Data Protection · RGPD / GDPR
Privacy Policy
Last updated: May 2025 · Effective date: January 2025
1. Data Controller
Aspelian SAS — 49, rue de Ponthieu, 75008 Paris, France
Email: sales.operations@aspelian.group
SIREN: 929 960 557
2. Data We Collect
We collect information you voluntarily provide, including:
Contact data: name, professional email, company name, phone number
Diagnostic data: information shared during Flash Diagnostics or consultations
Technical data: IP address, browser type, pages visited, time spent (via analytics tools)
Communication data: content of emails, messages or form submissions
3. Legal Basis & Purpose
Contractual performance
Processing related to consulting engagements, proposals and service delivery
Legitimate interest
Business development, Flash Diagnostics, responding to enquiries
Consent
Marketing communications, newsletters, non-essential cookies
Legal obligation
Invoicing, accounting, regulatory compliance requirements
4. Data Retention
We retain personal data only as long as necessary for the purposes collected. Prospect data: 3 years from last contact. Client data: duration of the engagement + 5 years (legal obligation). Financial records: 10 years (French accounting law).
5. Your Rights (GDPR Art. 15–22)
Under the GDPR and French data protection law (Loi Informatique et Libertés), you have the right to:
Access your personal data (Art. 15)
Rectify inaccurate data (Art. 16)
Erase your data ("right to be forgotten") (Art. 17)
Restrict processing of your data (Art. 18)
Data portability in a machine-readable format (Art. 20)
Object to processing based on legitimate interest (Art. 21)
Withdraw consent at any time without affecting prior processing
To exercise your rights: sales.operations@aspelian.group — Response within 30 days.

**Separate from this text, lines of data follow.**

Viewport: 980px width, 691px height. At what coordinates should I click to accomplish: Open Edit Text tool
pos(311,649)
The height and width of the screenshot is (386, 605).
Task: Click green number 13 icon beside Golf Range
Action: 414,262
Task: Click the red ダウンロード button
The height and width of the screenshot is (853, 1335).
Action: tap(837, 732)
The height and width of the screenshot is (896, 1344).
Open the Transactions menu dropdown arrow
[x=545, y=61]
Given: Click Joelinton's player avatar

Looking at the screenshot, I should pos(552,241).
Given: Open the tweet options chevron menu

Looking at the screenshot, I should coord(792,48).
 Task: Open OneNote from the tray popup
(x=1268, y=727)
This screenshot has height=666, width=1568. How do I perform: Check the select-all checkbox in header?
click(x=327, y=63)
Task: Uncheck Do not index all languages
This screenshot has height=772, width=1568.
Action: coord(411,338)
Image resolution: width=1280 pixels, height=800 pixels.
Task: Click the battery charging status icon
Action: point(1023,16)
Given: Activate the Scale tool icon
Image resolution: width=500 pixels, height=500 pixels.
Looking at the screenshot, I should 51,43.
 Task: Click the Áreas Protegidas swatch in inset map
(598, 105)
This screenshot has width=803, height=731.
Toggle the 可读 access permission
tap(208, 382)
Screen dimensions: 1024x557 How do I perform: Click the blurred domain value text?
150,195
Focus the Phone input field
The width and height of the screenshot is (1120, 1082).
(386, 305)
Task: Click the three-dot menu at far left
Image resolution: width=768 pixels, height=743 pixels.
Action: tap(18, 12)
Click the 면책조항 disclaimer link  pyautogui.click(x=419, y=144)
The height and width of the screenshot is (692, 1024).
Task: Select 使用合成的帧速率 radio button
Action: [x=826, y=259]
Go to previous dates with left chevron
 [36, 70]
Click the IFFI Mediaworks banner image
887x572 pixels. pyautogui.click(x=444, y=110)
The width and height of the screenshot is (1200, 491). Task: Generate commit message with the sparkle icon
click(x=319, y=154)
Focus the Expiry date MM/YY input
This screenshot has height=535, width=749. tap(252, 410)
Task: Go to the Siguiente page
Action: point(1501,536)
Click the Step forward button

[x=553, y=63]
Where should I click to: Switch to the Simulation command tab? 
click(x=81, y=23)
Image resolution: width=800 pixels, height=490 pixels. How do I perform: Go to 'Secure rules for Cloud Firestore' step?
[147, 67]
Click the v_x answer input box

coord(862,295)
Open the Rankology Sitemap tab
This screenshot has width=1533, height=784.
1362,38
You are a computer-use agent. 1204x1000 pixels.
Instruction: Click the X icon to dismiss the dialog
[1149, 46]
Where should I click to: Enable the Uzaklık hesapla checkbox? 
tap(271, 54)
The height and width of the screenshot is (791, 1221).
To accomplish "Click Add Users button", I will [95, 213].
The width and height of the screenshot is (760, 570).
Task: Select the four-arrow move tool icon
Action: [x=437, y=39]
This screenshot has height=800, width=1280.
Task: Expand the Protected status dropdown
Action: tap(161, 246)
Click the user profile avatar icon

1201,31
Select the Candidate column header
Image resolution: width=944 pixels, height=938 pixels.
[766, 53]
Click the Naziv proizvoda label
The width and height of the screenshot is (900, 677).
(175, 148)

You may also lodge a complaint with the CNIL (Commission Nationale de l'Informatique et des Libertés): www.cnil.fr
6. Third-Party Services & Transfers
We may use trusted third-party services (CRM, email tools, analytics, Calendly for scheduling). Where data is transferred outside the EU/EEA, we ensure appropriate safeguards (Standard Contractual Clauses or adequacy decisions). We do not sell personal data to third parties.
7. Security
We implement appropriate technical and organisational measures to protect your personal data against unauthorised access, alteration, disclosure or destruction, including SSL/TLS encryption, access controls, and regular security reviews.